:: Short problem ::
Lay out the stretch of the listing from the line containing "This screenshot has width=608, height=331." through the end of the listing as a JSON list of strings, one per line, with blank lines omitted. Leave the pictures out.

:: Listed records ::
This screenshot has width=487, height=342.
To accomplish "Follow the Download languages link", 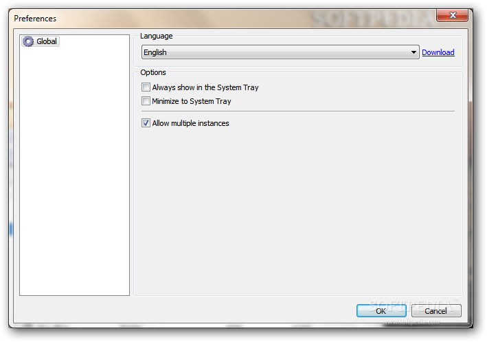I will tap(438, 52).
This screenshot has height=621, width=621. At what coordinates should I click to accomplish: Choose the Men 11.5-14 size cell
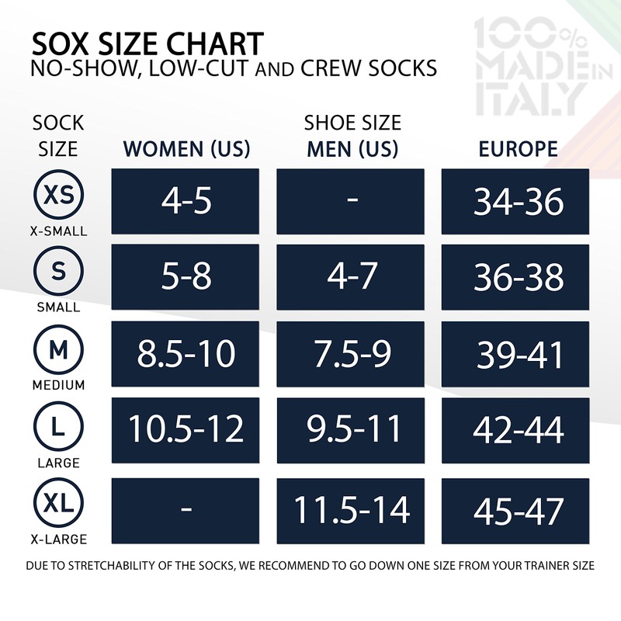[351, 510]
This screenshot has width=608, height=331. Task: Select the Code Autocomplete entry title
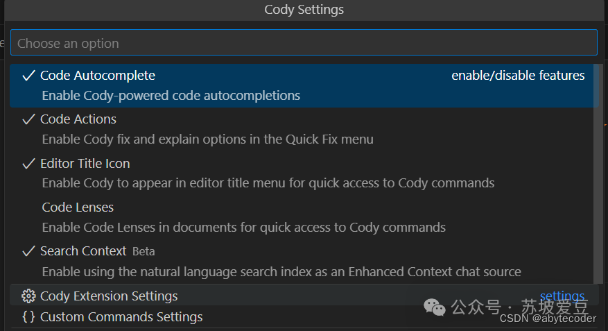pos(97,76)
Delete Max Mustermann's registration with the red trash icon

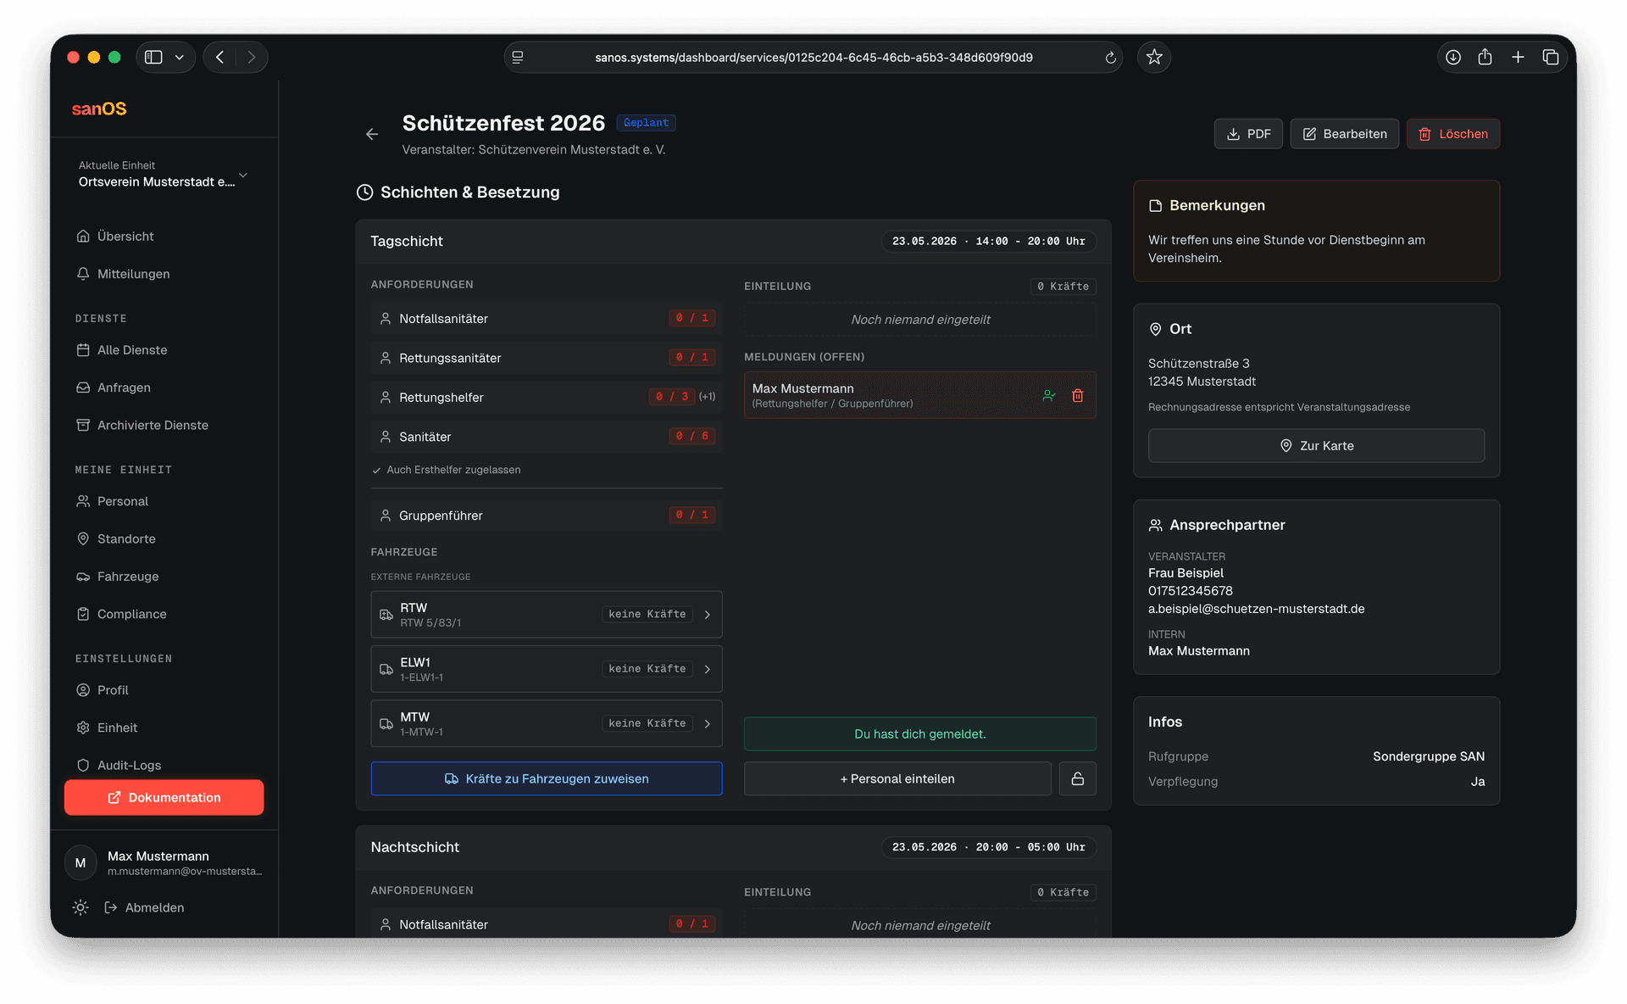tap(1078, 396)
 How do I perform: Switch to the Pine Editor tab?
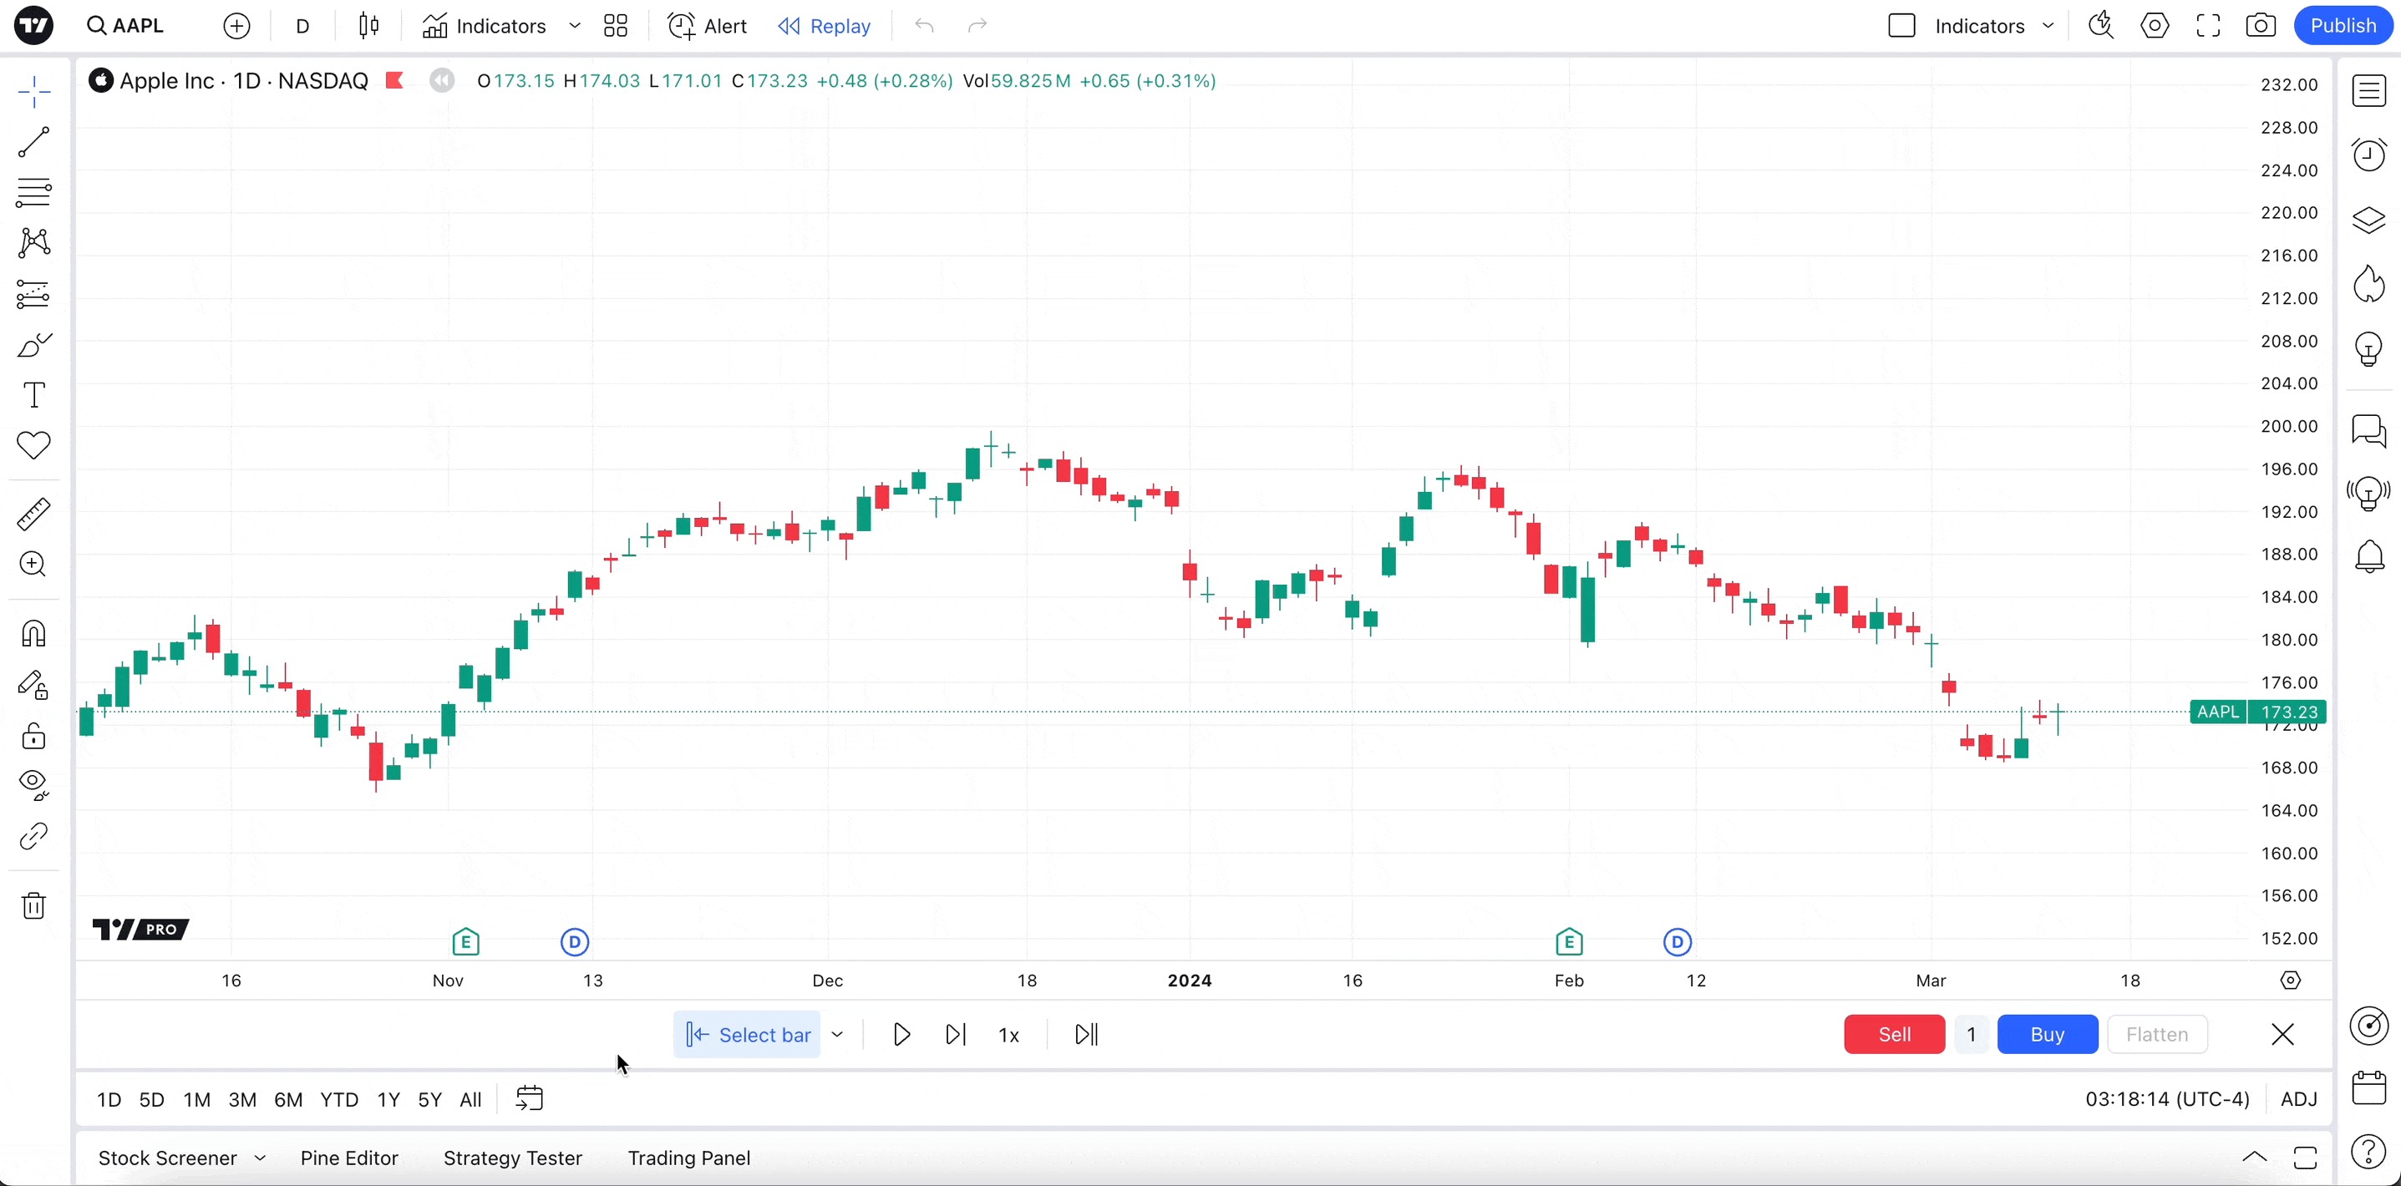tap(349, 1158)
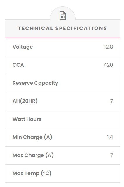
Task: Click the 1.4 min charge value
Action: click(x=110, y=137)
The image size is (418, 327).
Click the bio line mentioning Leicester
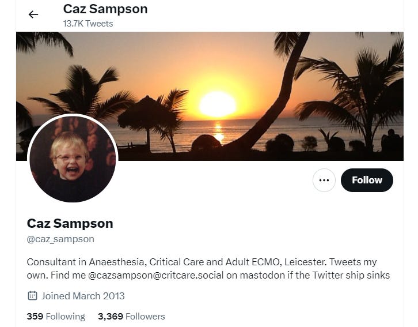[x=202, y=262]
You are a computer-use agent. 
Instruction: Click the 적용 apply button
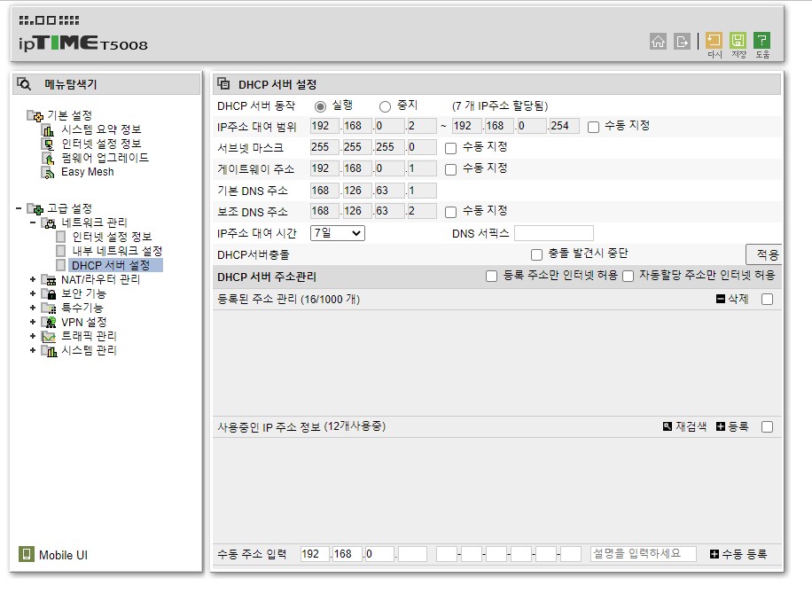click(766, 254)
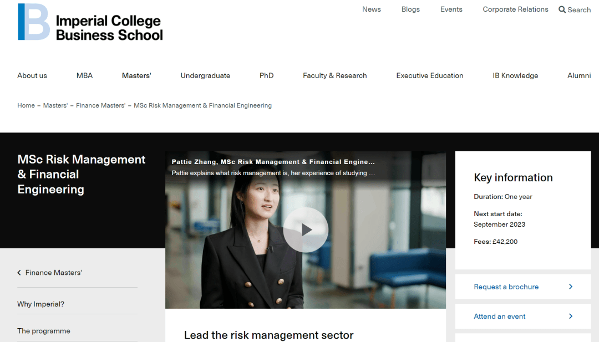Click the arrow next to Attend an event
This screenshot has width=599, height=342.
tap(571, 316)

:: The solution ::
[
  "This screenshot has width=608, height=331. Task: Select the Code Autocomplete entry title",
  "pos(97,76)",
  "Delete Max Mustermann's registration with the red trash icon",
  "tap(1078, 396)",
  " How do I perform: Switch to the Pine Editor tab?",
  "tap(349, 1158)",
  "Task: Click the 1.4 min charge value",
  "Action: click(x=110, y=137)",
  "The image size is (418, 327).",
  "Click the bio line mentioning Leicester",
  "[x=202, y=262]",
  "You are a computer-use agent. ",
  "Instruction: Click the 적용 apply button",
  "click(766, 254)",
  "Click the arrow next to Attend an event",
  "This screenshot has width=599, height=342.",
  "tap(571, 316)"
]